Wednesday, April 28, 2010

Take The Wheel, Jack Bauer

Eds. Note: This is the fifth installment of our ongoing series of guest appearances by cultural heavyweights.

WE'RE RUNNING OUT OF TIME.

Truer words have never been uttered, and the freedom haters at Fox are making the wrong call by turning my clever catchphrase into a sad marching order that's going to put tens of thousands of innocent women and children in danger.

But I will proceed stoically as I ride off into the dark nether regions of our cultural awareness, where I will once again hoist my gravelly, morally superior indignation at the likes of Cheng Zhi, Marwan, The Dawn Brigade Separatists, and that three-faced sperm sponge Nina Myers.

I spit on your grave, Harlot. Or at least on the grave that you're purported to be buried in even though you're surely alive and engaging in some high stakes anthrax deal with bloodthirsty Somalian rebels in the basement of a seedy Bucharest disco.

And don't even get me started on our favorite wanton power-slut, Sherry Palmer. You're probably giving her a ridiculous blabber show now, eh, Rupert?

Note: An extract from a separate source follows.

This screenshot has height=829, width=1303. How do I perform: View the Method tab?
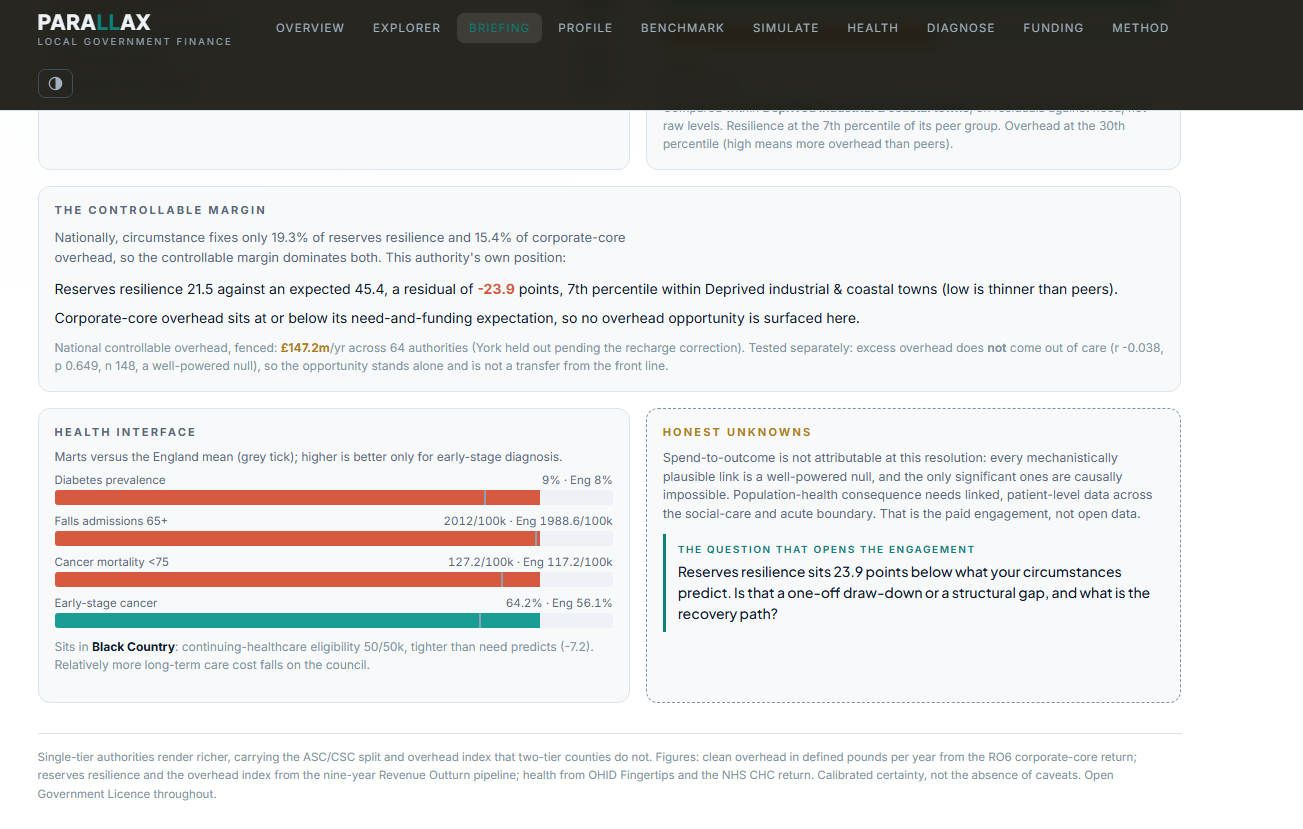click(1140, 28)
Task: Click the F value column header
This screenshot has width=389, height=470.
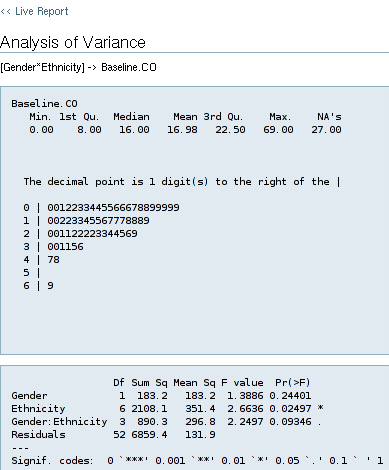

Seriously, Murdoch, can you put that whiskey sour down, look me in the eye and tell me the same network that parades dancing bonobos, wife-swapping dickwads and transsexual trailer park escorts in front of America has the moral authority to cancel the very show that has put your illegitimate grandchildren through the finest dual-sex military schools in eastern Australia?  That's what I thought.

Oh to have seven minutes with you in CTU Interrogation Room #3 with the cameras off and me so engorged with rage that I could, literally, force a towel down your throat until you gurgle to me whatever I want to hear. Why yes, I can get you some new undergarments. After you tell me who ordered the attack.

And what of the children?

An entire generation of American youth have suckled at the ample teet of my patriotic bravado so they can know right from wrong, good from bad, and when to electrocute a bound, 17 year old non-English speaking underling to within an inch of his life without so much as getting a time out. Uncle Jack knows, child. Uncle Jack knows.

So I want to say a breathy goodbye to all of my friends.  Don't cry for Jack Bauer.  He'll be just fine. Chloe is three months pregnant with her second son.  And my informant tells me that he's going to be called Jack.

Just like his father.

59:56, 59:57, 59:58, 59:59...

All My Best,
Jack Bauer

5 comments:

Anonymous said...

JACK IS THE KING!!!

Burke said...

meh. this season rots as bad as the last one.

quite honestly, the show has sucked since season 5.

but i did sort of like the crack about the three-faced sperm sponge nina.

Anonymous said...

I'm not pregnant with Jack's baby. It's actually Cole's. Awkward.

Jenny said...

I'm on season 1.

The wife is starting to get on my nerves because of her obsession over Jack's "affair", the daughter is covering for the damn degenerate kidnapper who is secretly banging whores and Palmer's dumb son has an audio recording that he's going to do god knows what with.

It's all stressing me out very much. LOL. I should go watch a puppy and kittens show on Animal Planet.

Denny DelVecchio said...

Only on Season 1? There's still time to get out.

But I bet that you don't.

(Still, skip Season 6. Life's too short.)